Truman had but a fraction of FDR’s gift for oratory, but his voice was steady and firm. For twelve years the president who addressed the world from this pulpit spoke in the intonations of the moneyed East Coast establishment. This voice was different. It was the voice of a common man, asking God for guidance, and the response was the loudest affirmation Truman’s ears had ever encountered (136).


While FDR could speak to the ordinary citizen, Truman was the ordinary citizen in his plain-spokenness and even his awkwardness under the bright lights.

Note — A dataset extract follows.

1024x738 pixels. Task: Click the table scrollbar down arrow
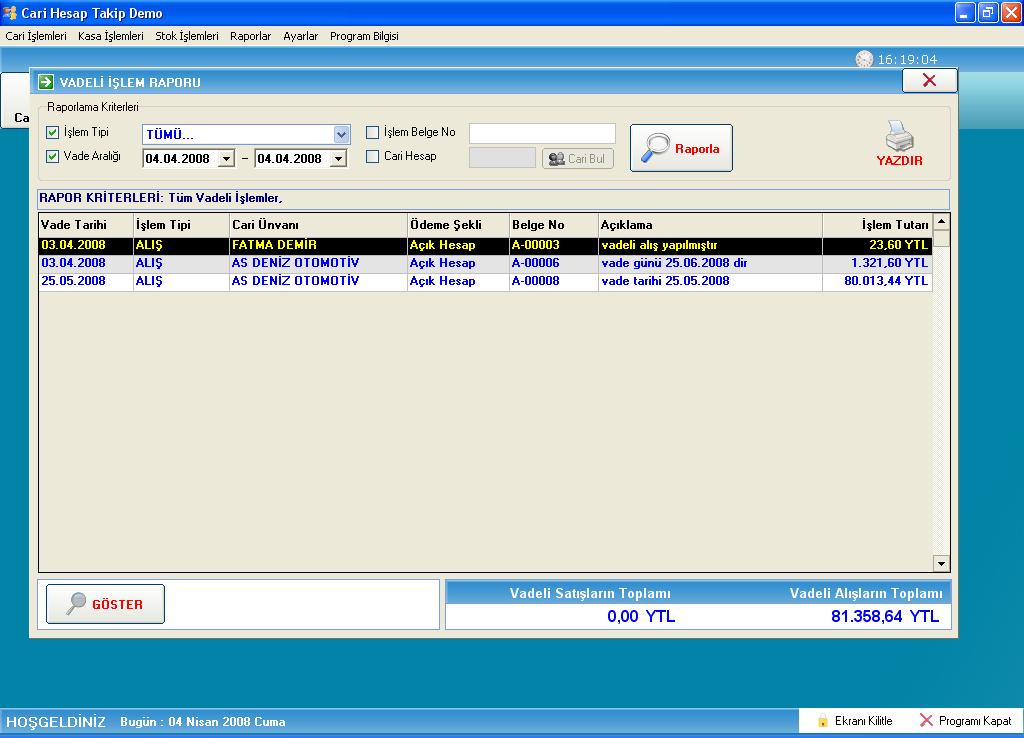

While Truman in many respects had to honor the legacy of FDR, from overseeing the official mourning period to keeping on some of his cabinet members and other advisors (namely the ailing Harry Hopkins), Baime notes that he also found success in carving out his own path. FDR had tended to treat the press, and to an extent Congress, with a degree of contempt—he had even once attempted an ill-fated plan to pack the Supreme Court with additional justices favorable to the New Deal. But on the cusp of the age of television, where presidential relations would become an incredibly important asset, Baime argues that Truman’s plain-spoken persona was refreshing: “The Missourian had a simple way of speaking that amused his counterparts in the press. He whittled his ideas down to the fewest words and handed them over. Unlike Roosevelt, Truman actually answered questions, and if he chose not to, he said just that” (141-42). This comparison to his predecessor frames Truman as an alternative to the typical politician, emphasizing the value of his outsider’s perspective.

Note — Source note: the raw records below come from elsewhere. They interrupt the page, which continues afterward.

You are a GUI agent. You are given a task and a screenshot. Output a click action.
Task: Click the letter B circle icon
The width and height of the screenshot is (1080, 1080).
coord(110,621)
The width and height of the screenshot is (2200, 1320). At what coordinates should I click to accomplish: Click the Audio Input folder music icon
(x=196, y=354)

Truman encountered controversy in his termination of Lend-Lease, which had been one of FDR’s signature policies, sidestepping an anti-interventionist Congress on the grounds that “lending” military aid was different than selling it, and therefore a presidential prerogative (FDR famously compared it to lending a neighbor a hose in order to put out a fire). Canceling such aid would be seen as a betrayal of FDR’s legacy both at home and abroad, but Truman’s experiences as a senator examining the ins and outs of military appropriations gave him a more practical perspective—the US could not subsidize its allies forever, and such aid would become far more problematic if the Soviet Union used it to suppress its newfound European subjects, or Britain used its aid against colonial uprisings in India and elsewhere. Even more importantly, Truman was ready to reexamine the relationship with the Soviet Union, recognizing that the wartime alliance between the two nations looked likely to give way to a postwar conflict.


Work on the atomic bomb takes place largely behind the scenes in this section, but the firebombing of Tokyo and other Japanese cities under General Curtis LeMay foreshadows The Moral Dilemma of the Atomic Bomb. Prior to the Hiroshima and Nagasaki bombings, the firebombing of Tokyo on March 9 and 10, 1945 was the single most destructive bombing raid in the history of the world. The US military deliberately chose a night when low humidity and high off-shore winds would maximize the potential for fire to spread, and LeMay’s bomber crews dropped their incendiary bombs on areas of the city with the highest concentration of wood and paper buildings. The resulting firestorm destroyed an area of Tokyo nearly as large as the whole of Manhattan, leaving roughly 100,000 civilians dead and over a million homeless (Long, Tony. “March 9, 1945: Burning the Heart Out of the Enemy.” Wired, 2011). Though the book does not include all these details, it makes clear that the attacks were immensely devastating, hinting at the moral quandaries Truman was already facing and would soon face in an even more extreme form as he prepared to use a new kind of weapon.